SJ: Wir haben viel Zeit dafür aufgewendet, neue Formate zu entwickeln. Unsere Jahrgänge haben Mentor_innen, die sie über die gesamte Studiendauer hinweg begleiten. Zudem treffen wir jeden Jahrgang zu Beginn des Semesters, um einen Ausblick zu schaffen und über Themen zu sprechen, die anfallen könnten. Mit Vollversammlungen, Dialogforen und Institutskonferenzen haben wir also ein ganzes Füllhorn an Möglichkeiten geschaffen, das uns helfen soll, mit allen Menschen am Institut in Kontakt zu bleiben. Diese Formate werden auch sehr gut angenommen und ausführlich genutzt.

Ich würde mir wünschen, dass wir auch in schwierigen Zeiten in einem direkten Austausch bleiben.

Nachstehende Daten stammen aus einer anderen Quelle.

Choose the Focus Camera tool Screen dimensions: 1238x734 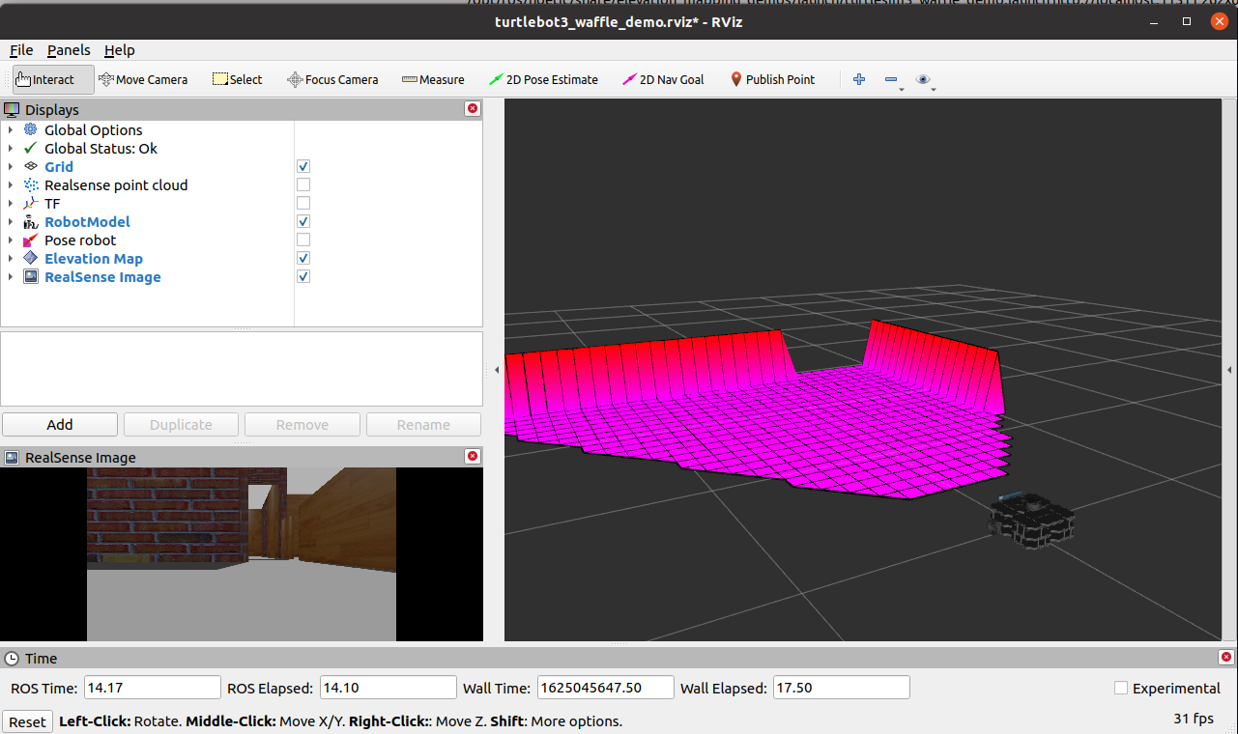pyautogui.click(x=332, y=79)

Alexandra Althoff, Institutsleiterin am Max Reinhardt Seminar

© Stephan Polzer

Welche Projekte stehen demnächst an?

AA: Die Diplominszenierung von Bianca Thomas K.I. und Abel wird Ende Mai noch einmal im Schlosstheater Schönbrunn gezeigt, bevor wir mit dieser erfolgreichen Produktion zum Festival Körber Studio Junge Regie nach Hamburg ans Thalia Theater fahren. Die vielbeachtete österreichische Regisseurin Christina Tscharyiski ist aktuell in Proben an Sonne, los jetzt! von Elfriede Jelinek mit unserem dritten Jahrgang vertieft. Nach der österreichischen Erstaufführung in Graz, sind wir die ersten, die dieses neue Stück in Wien spielen dürfen.

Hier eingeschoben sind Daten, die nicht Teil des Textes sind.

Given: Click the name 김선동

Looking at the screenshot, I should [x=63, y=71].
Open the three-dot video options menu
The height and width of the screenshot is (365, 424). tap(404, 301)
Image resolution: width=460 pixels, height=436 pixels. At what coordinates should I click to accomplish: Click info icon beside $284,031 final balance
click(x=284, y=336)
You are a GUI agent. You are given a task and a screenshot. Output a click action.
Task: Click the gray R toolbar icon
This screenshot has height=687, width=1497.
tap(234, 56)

SJ: Im Juli fahren wir zum Schauspielschultreffen nach Frankfurt, wo wir dieses Stück als unseren Wettbewerbsbeitrag einreichen. Dort findet ein Austausch mit allen Schauspieluniversitäten des deutschsprachigen Raums statt.

Was wünschen Sie sich für die kommende Zeit als Institutsleitung?

AA: Ich würde mir wünschen, dass wir auch in schwierigen Zeiten in einem direkten Austausch bleiben. Wir haben zu unserem Einstieg viel positives Feedback bekommen. Ich glaube aber, es wäre vermessen, zu sagen, dass das immer so bleiben wird. Deswegen würde ich es fantastisch finden, wenn wir eine gute Dialog- und Konfliktkultur miteinander entwickeln, in der es Kompromissbereitschaft gibt, und Entscheidungen, die wir miteinander aushandeln, gemeinsam vertreten werden.